To avoid paying too much, it’s essential to keep a close eye on your home loan, living situation and the market, so that you’re always getting the best out of your mortgage. With this in mind, here are just three signs that it’s time to refinance.
The cash rate is sitting at a fairly low level and most major banks have passed on savings to consumers, bringing their home loan rates to record lows.
It’s the perfect time to have a close look at your loan’s interest rates, as you could be paying as much as 2 per cent higher interest than the current market rate. This could mean savings of hundreds or even thousands a month if you refinance and lock in lower rates.
If you plan on moving in and out within a year or two, it may not be worth the cost and trouble to refinance your home loan. However if you’re in for the long haul, contacting us and refinancing could save you serious money.
In fact, the longer you stay, the more you’ll save if you lock in a lower interest rate. If you buy around the average price in Australia and are paying off an 80 per cent loan, savings from a 1 per cent drop in interest could be as much as $4,000 a year.
The reserve bank recently cut the cash rate to an all-time low of 1.5 per cent.
Planning your life can be a struggle.
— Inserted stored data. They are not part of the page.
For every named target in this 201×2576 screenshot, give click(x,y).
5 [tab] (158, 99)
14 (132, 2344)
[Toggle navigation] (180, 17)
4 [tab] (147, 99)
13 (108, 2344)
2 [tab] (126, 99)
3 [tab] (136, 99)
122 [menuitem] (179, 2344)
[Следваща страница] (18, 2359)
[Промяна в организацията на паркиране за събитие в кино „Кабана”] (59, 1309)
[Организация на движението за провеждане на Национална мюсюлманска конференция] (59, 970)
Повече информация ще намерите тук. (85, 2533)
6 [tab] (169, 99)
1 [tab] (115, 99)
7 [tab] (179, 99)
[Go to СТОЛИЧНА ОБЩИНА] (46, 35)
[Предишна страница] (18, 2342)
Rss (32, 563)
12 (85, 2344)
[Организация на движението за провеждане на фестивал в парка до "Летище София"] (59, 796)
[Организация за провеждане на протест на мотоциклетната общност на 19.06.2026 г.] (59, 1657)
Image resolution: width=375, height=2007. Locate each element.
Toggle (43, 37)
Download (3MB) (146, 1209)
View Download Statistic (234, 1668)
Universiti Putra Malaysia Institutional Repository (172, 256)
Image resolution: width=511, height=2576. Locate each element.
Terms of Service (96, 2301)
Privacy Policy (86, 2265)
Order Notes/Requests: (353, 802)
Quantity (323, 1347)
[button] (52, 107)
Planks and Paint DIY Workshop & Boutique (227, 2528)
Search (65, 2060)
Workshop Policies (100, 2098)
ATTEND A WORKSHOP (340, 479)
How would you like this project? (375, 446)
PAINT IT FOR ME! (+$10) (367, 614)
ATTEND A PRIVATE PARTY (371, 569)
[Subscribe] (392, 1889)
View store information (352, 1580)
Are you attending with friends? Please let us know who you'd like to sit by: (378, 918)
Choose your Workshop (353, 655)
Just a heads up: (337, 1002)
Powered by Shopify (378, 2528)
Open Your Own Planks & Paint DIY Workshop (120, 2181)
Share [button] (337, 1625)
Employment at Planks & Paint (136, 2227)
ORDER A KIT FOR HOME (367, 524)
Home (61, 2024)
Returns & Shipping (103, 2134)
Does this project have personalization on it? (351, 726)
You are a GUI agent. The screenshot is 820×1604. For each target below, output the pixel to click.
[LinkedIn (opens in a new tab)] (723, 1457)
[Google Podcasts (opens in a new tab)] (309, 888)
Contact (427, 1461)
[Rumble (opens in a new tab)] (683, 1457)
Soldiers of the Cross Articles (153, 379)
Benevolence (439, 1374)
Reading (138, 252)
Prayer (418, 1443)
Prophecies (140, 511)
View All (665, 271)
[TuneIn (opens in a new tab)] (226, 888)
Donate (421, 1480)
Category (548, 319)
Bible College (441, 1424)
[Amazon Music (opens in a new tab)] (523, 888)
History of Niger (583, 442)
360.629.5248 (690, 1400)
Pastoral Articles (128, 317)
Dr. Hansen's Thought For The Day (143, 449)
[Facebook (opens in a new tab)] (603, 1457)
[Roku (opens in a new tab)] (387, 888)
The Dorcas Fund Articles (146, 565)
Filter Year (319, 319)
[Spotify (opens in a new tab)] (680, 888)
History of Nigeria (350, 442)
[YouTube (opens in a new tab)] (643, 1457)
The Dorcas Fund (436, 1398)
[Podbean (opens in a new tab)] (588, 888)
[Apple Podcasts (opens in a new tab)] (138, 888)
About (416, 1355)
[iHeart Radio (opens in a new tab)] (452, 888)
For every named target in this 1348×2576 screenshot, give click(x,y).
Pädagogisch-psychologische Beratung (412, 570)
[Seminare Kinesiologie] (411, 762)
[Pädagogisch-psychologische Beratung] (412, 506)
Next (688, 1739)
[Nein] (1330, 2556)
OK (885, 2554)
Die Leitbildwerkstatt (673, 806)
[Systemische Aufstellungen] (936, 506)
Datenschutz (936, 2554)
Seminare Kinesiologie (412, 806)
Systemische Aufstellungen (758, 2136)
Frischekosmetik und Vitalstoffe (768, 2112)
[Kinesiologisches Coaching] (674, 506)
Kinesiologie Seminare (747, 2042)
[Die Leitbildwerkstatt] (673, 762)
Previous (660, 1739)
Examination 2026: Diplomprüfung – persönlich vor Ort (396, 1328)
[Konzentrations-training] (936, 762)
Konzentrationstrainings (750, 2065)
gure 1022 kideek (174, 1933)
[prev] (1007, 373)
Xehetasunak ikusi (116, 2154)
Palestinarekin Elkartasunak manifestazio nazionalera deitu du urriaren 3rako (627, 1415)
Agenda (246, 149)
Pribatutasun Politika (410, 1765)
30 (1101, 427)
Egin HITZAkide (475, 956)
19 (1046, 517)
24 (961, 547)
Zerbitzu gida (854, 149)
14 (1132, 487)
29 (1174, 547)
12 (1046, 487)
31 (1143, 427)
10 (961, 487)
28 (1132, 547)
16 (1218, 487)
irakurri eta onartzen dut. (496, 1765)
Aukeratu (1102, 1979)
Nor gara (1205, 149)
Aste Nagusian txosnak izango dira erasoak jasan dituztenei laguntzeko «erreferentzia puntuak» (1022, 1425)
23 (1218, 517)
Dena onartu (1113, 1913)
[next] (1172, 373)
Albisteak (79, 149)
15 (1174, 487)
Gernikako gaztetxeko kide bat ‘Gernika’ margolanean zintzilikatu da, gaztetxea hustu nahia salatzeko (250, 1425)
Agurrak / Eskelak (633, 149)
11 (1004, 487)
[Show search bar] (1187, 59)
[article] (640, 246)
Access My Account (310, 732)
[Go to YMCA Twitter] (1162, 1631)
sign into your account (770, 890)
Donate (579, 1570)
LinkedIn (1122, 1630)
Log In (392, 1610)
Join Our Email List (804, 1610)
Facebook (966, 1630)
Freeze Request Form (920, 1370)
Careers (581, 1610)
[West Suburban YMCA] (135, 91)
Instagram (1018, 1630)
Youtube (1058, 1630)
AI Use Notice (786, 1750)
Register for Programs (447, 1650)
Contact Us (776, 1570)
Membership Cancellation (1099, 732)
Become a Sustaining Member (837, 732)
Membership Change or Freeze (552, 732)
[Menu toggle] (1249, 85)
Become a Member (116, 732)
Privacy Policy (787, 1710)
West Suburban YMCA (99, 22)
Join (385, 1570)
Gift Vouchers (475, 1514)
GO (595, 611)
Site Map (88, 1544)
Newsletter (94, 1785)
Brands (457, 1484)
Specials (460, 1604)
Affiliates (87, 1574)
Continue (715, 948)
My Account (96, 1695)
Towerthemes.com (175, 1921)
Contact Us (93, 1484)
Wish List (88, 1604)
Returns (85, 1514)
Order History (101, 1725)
You have to spend time with friends and family, eat three times a day and sometimes even go to work and resemble a functioning adult. On top of all that there are mortgage repayments to worry about.
To make life just a little easier, it could be worth switching from a variable rate to a fixed rate loan. This will mean that your repayments are always the same amount, making it easier to plan your finances and focus on all the other little things you have to organise.